**What the task asks**.
Copies of all lines containing the string "input" are needed from the data below.

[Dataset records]
--------------------------------
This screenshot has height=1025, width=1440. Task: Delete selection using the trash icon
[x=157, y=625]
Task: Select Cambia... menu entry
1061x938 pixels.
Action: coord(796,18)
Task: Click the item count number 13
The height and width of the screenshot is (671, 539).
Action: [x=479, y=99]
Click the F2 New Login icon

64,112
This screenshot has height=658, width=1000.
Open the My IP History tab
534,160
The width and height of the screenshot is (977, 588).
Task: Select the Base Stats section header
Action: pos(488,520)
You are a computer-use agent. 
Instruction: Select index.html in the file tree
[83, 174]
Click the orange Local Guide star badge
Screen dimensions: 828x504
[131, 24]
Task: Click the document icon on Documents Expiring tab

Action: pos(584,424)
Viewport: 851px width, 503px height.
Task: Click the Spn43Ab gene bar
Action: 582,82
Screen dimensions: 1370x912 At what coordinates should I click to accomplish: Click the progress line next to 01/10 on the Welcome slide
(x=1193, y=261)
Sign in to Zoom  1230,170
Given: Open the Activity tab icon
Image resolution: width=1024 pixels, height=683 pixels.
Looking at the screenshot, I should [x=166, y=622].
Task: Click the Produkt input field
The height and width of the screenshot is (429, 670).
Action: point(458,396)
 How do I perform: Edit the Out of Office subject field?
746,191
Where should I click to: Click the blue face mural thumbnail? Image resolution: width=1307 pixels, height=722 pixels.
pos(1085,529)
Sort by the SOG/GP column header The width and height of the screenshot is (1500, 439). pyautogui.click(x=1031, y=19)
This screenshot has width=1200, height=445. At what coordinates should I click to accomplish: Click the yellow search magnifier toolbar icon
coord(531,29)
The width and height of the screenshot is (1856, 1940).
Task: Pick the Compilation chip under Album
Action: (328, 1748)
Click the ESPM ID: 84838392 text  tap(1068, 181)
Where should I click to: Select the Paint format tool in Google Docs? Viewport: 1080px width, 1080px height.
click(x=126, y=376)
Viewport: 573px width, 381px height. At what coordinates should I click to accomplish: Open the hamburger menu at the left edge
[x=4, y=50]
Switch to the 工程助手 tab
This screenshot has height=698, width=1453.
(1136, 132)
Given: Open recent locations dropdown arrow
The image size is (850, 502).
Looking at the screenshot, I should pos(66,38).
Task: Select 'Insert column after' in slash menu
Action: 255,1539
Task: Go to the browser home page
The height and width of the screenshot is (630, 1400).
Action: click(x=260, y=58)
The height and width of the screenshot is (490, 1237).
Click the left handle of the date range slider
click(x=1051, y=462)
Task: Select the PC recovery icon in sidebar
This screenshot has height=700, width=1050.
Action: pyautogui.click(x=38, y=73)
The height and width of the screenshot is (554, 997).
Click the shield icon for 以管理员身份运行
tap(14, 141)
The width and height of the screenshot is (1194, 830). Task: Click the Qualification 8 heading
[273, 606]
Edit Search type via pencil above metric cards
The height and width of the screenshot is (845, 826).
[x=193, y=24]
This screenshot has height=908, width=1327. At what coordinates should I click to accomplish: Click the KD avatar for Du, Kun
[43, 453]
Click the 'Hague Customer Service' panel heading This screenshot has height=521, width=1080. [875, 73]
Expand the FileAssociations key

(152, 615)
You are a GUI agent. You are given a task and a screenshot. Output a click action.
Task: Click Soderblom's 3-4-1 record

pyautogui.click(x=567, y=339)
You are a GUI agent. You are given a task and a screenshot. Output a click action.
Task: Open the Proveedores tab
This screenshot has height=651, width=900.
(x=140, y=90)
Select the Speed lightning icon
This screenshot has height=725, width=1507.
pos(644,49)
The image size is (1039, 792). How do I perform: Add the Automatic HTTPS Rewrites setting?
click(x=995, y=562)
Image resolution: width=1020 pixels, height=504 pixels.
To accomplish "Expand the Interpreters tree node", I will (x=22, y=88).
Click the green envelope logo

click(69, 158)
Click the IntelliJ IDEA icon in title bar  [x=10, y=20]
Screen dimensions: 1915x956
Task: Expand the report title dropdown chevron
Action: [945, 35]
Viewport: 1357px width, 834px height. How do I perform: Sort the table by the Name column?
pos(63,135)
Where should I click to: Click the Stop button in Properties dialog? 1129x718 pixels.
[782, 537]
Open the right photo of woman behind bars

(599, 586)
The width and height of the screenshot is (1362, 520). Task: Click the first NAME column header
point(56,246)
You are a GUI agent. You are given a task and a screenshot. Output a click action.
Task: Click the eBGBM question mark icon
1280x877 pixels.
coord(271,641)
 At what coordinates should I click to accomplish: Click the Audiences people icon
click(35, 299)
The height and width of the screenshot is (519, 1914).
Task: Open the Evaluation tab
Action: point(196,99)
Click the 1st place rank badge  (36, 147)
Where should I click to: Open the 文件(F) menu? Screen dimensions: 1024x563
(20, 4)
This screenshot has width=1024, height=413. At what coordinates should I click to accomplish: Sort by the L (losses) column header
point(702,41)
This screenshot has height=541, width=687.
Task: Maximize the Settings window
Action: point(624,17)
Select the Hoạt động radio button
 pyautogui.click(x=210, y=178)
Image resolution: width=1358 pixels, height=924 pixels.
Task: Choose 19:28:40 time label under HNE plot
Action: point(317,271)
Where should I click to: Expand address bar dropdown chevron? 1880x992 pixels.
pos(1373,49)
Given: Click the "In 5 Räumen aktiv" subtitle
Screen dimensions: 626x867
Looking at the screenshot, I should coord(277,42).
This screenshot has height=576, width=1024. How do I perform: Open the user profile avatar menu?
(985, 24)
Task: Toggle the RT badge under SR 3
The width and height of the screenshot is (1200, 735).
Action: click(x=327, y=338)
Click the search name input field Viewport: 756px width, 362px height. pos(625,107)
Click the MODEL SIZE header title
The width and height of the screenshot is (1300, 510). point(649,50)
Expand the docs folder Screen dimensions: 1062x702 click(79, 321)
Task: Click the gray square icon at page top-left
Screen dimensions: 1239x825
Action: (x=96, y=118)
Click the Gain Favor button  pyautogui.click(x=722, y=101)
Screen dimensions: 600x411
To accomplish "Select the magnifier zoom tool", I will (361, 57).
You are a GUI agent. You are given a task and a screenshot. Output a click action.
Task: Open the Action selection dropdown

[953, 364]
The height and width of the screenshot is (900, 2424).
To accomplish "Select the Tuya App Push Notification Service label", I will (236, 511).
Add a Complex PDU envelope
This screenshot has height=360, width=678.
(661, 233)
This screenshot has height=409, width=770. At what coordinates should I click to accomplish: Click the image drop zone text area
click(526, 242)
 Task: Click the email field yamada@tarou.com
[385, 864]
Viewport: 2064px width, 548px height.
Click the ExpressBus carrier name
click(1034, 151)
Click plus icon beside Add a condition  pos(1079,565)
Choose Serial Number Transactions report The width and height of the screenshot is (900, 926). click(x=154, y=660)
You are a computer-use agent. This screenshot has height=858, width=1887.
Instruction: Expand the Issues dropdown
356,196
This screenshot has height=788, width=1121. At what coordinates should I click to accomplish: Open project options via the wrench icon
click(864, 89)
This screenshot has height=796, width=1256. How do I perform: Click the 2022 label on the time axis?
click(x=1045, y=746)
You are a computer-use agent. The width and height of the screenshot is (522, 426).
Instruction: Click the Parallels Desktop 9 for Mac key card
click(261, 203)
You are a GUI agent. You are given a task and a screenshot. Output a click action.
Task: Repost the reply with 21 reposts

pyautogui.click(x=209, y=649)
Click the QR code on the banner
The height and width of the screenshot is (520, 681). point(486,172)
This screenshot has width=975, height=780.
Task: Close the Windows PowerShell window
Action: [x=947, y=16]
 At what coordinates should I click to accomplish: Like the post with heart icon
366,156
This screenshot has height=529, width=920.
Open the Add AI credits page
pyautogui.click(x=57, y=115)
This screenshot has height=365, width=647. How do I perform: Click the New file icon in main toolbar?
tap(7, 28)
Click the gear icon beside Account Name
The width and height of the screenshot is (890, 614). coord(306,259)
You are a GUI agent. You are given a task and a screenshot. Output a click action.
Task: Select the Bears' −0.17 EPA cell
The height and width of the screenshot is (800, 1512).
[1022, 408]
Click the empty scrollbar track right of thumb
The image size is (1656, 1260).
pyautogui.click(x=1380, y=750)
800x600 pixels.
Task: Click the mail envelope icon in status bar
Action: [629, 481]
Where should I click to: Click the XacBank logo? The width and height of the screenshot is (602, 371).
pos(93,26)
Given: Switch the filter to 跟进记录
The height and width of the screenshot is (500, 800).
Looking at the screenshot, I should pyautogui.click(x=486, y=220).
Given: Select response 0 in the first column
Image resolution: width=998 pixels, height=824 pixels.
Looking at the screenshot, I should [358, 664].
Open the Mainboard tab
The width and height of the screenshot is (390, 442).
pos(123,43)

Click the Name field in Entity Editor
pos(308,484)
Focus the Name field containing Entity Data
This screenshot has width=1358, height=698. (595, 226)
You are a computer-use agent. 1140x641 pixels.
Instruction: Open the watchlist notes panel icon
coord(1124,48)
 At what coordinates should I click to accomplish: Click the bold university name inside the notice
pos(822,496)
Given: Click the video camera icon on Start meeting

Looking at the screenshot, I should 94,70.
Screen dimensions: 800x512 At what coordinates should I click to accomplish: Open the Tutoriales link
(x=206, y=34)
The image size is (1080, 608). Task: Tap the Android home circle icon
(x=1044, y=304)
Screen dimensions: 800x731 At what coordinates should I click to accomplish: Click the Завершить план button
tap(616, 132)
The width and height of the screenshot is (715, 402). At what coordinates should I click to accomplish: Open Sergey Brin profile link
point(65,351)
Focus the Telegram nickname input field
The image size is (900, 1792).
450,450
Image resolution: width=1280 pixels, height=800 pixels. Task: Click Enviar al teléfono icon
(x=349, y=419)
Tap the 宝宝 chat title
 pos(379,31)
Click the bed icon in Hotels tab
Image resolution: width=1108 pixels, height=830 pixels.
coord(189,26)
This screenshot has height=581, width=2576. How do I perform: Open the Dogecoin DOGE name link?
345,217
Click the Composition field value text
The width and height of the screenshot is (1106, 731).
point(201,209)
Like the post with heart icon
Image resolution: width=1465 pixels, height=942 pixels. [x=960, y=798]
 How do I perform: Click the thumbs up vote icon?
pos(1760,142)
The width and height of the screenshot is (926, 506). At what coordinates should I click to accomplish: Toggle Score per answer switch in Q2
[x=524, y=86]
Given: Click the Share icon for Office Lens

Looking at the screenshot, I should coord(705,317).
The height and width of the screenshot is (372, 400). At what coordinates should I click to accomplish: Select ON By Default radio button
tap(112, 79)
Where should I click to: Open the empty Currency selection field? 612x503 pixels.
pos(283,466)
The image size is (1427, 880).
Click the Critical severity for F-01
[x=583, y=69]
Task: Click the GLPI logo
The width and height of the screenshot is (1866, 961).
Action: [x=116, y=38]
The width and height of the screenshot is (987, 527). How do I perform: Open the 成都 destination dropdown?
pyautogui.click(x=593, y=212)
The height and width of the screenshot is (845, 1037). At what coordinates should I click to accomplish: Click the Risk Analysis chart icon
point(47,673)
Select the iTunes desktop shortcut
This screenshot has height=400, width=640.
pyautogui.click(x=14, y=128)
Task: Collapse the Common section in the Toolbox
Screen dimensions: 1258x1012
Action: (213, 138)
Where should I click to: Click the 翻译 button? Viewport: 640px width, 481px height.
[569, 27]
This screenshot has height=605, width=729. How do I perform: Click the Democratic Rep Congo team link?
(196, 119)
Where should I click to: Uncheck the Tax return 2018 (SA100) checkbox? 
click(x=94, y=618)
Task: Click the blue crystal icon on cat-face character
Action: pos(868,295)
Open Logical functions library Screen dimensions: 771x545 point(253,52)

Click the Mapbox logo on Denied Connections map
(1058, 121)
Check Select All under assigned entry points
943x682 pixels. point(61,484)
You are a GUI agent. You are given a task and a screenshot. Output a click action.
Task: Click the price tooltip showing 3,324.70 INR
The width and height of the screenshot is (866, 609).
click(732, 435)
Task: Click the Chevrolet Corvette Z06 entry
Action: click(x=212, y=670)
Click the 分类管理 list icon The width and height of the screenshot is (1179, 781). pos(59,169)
--------------------------------
**Your solution**.
Task: Click the Produkt input field
Click the search name input field Viewport: 756px width, 362px height. pos(625,107)
Focus the Telegram nickname input field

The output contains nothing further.